**GIVEN TEXT**
Emeric Pressburger (born Imre József Pressburger; 5 December 19025 February 1988) was a Hungarian-British screenwriter, film director, and producer. He is best known for his series of film collaborations with Michael Powell, in a collaboration partnership known as the Archers, and produced a series of films, including 49th Parallel (1941), The Life and Death of Colonel Blimp (1943), A Matter of Life and Death (US: Stairway to Heaven, 1946), Black Narcissus (1947), The Red Shoes (1948), and The Tales of Hoffmann (1951). He has been played on screen by Alec Westwood in the award-winning short film Òran na h-Eala (2022) which explores Moira Shearer's life-changing decision to appear in The Red Shoes.

Early years 
Imre József Pressburger was born in Miskolc, in the Kingdom of Hungary, of Jewish heritage. He was the only son (he had one elder half-sister from his father's previous marriage) of Kálmán Pressburger, estate manager, and his second wife, Kätherina (née Wichs). He attended a boarding-school in Temesvár, where he was a good pupil, excelling at mathematics, literature and music. He then studied mathematics and engineering at the Universities of Prague and Stuttgart before his father's death forced him to abandon his studies.

Film career

Berlin and Paris 
Pressburger began a career as a journalist. After working in Hungary and Weimar Republic-era Germany he turned to screenwriting in the late 1920s, working for UFA in Berlin (having moved there in 1926). The rise of the Nazis forced him to flee to Paris, where he again worked as screenwriter, and then to London. He later said, "[the] worst things that happened to me were the political consequences of events beyond my control ... the best things were exactly the same."

Pressburger's early films were mainly made in Germany and France where he worked at the UFA Studios in the Dramaturgie department (script selection, approval and editing) and as a scriptwriter in his own right. In the 1930s, many European films were produced in multiple-language versions. Some of the films made in Germany survive with French intertitles and vice versa.

In 1933, after the Nazis came to power, UFA's head sacked the company's remaining Jewish employees with Pressburger being told his contract would not be renewed. He left his Berlin apartment, "leaving the key in the door so that the Stormtroopers wouldn't have to break the door down" and left for Paris. Late in 1935, Pressburger decided that he would do better in England.

**Pointing records for text and elements**
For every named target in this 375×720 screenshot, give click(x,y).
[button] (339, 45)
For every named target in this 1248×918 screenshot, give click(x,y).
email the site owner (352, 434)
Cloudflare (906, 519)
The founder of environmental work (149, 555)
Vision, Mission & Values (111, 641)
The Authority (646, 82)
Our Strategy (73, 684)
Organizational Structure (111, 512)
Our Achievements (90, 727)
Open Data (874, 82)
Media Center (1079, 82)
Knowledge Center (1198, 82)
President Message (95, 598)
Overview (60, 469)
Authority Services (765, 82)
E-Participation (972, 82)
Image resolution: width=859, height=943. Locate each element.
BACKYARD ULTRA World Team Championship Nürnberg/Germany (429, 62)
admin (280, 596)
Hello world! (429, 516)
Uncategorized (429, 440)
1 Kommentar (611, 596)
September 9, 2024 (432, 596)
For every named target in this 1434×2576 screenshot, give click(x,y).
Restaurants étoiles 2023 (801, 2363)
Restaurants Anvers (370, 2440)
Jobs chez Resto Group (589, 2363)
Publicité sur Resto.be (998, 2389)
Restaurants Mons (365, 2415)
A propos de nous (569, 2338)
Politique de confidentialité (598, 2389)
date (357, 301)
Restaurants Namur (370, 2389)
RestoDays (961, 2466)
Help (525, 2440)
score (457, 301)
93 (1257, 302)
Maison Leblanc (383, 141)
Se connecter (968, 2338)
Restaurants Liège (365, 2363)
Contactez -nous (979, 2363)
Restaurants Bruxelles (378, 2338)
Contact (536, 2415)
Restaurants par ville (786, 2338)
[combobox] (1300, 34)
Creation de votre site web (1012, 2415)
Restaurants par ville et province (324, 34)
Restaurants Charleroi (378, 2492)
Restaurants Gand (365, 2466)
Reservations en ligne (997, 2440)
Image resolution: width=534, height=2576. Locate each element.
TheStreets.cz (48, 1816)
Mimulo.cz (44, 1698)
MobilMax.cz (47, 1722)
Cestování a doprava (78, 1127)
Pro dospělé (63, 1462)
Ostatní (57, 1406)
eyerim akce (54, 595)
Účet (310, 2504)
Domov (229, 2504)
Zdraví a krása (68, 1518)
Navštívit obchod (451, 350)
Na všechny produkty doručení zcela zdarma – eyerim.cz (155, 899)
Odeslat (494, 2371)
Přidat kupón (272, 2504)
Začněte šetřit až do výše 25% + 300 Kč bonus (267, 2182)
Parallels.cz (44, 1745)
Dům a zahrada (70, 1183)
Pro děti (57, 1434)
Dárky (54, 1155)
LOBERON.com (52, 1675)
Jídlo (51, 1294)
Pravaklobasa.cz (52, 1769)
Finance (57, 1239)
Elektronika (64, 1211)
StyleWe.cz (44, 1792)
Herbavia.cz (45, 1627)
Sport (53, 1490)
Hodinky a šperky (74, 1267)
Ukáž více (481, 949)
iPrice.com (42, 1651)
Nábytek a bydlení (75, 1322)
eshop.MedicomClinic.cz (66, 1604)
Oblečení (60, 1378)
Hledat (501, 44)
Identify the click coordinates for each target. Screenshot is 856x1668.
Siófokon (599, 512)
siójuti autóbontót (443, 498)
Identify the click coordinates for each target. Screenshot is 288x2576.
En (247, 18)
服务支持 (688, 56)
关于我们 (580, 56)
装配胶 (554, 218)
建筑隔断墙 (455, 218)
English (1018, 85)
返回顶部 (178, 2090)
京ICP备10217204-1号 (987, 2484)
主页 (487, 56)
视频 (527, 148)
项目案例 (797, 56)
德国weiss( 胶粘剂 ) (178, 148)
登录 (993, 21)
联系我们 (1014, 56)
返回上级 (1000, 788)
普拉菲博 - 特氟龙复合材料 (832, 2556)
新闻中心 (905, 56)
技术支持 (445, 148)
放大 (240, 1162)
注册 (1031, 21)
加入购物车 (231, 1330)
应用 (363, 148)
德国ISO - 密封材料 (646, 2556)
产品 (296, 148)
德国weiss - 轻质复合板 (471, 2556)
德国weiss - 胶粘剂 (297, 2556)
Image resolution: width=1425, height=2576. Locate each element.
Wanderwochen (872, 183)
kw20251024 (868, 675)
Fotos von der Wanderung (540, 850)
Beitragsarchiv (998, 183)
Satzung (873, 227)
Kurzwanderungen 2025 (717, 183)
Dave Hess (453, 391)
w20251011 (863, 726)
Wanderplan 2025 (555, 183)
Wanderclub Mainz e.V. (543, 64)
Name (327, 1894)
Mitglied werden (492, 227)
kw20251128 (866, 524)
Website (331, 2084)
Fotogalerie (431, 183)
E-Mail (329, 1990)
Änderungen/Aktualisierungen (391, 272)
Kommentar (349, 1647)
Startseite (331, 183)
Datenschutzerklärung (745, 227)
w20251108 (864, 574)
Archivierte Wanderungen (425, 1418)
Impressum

**TASKS TO PERFORM**
a) The biography of Emeric Pressburger is above the listing. Name every film it gives as part of his partnership with Michael Powell.
b) Write the next part of the Emeric Pressburger biography, picking up after its final sentence.

**THE ANSWERS**
a) 49th Parallel (1941), The Life and Death of Colonel Blimp (1943), A Matter of Life and Death (US: Stairway to Heaven, 1946), Black Narcissus (1947), The Red Shoes (1948), The Tales of Hoffmann (1951)

b)
Emigrated to the UK 
Pressburger arrived in Britain in 1935 as a stateless person; once he decided to settle, he changed his name to Emeric in 1938. In England he found a small community of Hungarian film-makers who had fled the Nazis, including Alexander Korda, owner of London Films, who employed him as a screenwriter. Asked by Korda to improve the script for The Spy in Black (1939), he met the film's director, Michael Powell. Their partnership would produce some of the finest British films of the next decade. However, Pressburger still did some projects on his own.

Pressburger was much more than simply "Michael Powell's screenwriter" as some have categorised him. The films they made together in this period were mainly original stories by Pressburger, who also did most of the work of a producer for the team. Pressburger was also more involved in the editing process than Powell, and, as a musician, Pressburger was also involved in the choice of music for their films.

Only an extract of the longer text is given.